Work task:
Below are some records; output exactly the lines from the line with "Given: Toggle the" to the line with "Viewport: 1456px width, 819px height.", both ends kept, and nothing more.

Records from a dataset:

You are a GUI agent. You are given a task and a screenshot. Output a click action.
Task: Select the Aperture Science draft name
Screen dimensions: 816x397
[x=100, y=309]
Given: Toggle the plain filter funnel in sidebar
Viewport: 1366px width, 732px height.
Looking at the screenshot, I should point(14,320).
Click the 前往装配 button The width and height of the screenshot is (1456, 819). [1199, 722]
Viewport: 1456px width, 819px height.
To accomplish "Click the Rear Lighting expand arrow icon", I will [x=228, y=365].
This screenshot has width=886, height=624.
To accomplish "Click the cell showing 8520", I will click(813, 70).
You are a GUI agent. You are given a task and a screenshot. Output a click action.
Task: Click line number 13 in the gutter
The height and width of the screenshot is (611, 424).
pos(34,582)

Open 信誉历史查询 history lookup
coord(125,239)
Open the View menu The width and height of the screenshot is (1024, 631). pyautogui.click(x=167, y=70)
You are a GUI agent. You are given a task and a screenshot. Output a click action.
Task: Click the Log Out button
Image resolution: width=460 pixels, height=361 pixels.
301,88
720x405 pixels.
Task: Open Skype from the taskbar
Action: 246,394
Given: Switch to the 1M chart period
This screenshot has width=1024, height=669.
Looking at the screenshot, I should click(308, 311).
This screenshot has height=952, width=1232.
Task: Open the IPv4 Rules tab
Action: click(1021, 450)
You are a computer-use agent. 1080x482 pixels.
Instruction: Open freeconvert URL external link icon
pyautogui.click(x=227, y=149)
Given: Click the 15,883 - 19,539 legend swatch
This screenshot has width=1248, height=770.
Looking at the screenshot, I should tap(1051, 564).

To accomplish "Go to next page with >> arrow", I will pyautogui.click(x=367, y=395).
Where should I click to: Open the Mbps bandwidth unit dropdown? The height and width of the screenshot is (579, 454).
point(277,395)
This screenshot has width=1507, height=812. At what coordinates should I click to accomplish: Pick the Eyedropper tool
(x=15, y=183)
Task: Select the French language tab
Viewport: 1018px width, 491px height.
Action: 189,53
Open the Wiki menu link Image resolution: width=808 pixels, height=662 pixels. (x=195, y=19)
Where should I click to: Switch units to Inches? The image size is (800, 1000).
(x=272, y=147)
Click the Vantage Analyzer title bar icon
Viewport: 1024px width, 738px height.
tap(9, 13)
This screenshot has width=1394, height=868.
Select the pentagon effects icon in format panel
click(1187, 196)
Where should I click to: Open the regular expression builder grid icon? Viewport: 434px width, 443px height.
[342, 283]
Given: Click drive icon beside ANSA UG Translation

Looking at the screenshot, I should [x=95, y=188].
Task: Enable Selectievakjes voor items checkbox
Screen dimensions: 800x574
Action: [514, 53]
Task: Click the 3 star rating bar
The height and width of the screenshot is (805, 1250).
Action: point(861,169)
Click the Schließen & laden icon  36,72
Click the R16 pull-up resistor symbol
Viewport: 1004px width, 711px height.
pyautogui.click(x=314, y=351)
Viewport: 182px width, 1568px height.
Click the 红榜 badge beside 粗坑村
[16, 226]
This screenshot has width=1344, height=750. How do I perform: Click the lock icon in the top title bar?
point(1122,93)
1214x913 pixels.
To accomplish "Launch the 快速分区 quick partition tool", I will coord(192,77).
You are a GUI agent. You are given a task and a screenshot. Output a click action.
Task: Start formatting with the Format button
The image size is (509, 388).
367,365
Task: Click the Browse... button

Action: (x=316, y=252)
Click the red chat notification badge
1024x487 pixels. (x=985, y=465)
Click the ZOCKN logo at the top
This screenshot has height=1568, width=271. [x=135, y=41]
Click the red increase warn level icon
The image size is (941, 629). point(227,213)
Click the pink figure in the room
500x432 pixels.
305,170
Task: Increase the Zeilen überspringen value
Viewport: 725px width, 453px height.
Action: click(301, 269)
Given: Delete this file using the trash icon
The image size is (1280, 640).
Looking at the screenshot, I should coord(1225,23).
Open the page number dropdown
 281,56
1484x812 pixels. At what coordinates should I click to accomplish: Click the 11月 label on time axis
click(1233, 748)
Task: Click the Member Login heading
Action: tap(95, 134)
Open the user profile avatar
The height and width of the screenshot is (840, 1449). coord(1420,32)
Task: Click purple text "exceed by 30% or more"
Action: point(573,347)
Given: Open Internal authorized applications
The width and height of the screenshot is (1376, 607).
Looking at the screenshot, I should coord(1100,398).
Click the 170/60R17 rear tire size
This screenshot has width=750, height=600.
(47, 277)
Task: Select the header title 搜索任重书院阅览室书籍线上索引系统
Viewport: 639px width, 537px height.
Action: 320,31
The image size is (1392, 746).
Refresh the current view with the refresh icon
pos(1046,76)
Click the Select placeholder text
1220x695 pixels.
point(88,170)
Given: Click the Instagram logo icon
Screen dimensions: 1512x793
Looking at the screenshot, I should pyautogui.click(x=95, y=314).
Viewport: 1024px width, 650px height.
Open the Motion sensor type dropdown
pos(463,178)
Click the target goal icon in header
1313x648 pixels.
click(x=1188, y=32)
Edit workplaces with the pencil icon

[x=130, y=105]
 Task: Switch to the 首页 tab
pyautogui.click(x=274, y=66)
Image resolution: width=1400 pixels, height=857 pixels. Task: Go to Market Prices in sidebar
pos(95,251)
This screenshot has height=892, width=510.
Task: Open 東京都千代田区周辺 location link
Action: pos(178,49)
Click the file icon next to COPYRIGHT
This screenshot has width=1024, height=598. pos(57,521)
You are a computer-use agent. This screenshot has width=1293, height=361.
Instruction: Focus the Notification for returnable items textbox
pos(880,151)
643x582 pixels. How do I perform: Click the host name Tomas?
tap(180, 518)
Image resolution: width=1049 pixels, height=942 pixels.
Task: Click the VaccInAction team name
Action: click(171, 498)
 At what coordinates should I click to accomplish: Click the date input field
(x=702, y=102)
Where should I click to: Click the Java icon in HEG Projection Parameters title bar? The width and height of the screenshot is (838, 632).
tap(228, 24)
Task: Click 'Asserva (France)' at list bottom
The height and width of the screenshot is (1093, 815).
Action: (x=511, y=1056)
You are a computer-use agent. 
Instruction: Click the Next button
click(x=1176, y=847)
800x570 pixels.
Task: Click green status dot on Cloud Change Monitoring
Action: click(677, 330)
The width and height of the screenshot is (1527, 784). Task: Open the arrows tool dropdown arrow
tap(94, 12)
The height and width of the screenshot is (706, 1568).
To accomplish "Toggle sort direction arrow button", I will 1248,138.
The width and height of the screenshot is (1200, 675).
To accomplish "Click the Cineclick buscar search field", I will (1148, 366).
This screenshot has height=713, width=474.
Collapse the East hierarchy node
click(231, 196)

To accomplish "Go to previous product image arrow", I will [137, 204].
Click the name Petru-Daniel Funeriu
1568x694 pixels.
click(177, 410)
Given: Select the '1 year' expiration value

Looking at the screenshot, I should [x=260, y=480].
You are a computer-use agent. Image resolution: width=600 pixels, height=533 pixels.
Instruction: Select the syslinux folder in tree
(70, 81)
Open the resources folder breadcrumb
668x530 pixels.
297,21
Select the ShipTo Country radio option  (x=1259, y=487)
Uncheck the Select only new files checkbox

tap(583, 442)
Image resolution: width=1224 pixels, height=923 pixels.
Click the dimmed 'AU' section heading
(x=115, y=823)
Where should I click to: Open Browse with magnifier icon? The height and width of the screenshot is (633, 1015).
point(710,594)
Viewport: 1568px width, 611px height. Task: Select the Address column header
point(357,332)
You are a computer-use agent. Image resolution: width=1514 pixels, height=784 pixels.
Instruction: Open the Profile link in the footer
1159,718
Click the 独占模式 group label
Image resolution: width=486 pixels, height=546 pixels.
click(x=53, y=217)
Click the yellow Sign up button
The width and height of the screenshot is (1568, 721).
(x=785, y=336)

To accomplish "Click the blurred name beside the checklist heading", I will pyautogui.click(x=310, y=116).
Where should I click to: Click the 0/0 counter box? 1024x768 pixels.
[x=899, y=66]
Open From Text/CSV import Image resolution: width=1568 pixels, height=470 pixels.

Response:
Given: Toggle the plain filter funnel in sidebar
Viewport: 1366px width, 732px height.
Looking at the screenshot, I should point(14,320).
Click the 前往装配 button The width and height of the screenshot is (1456, 819). [1199, 722]
Viewport: 1456px width, 819px height.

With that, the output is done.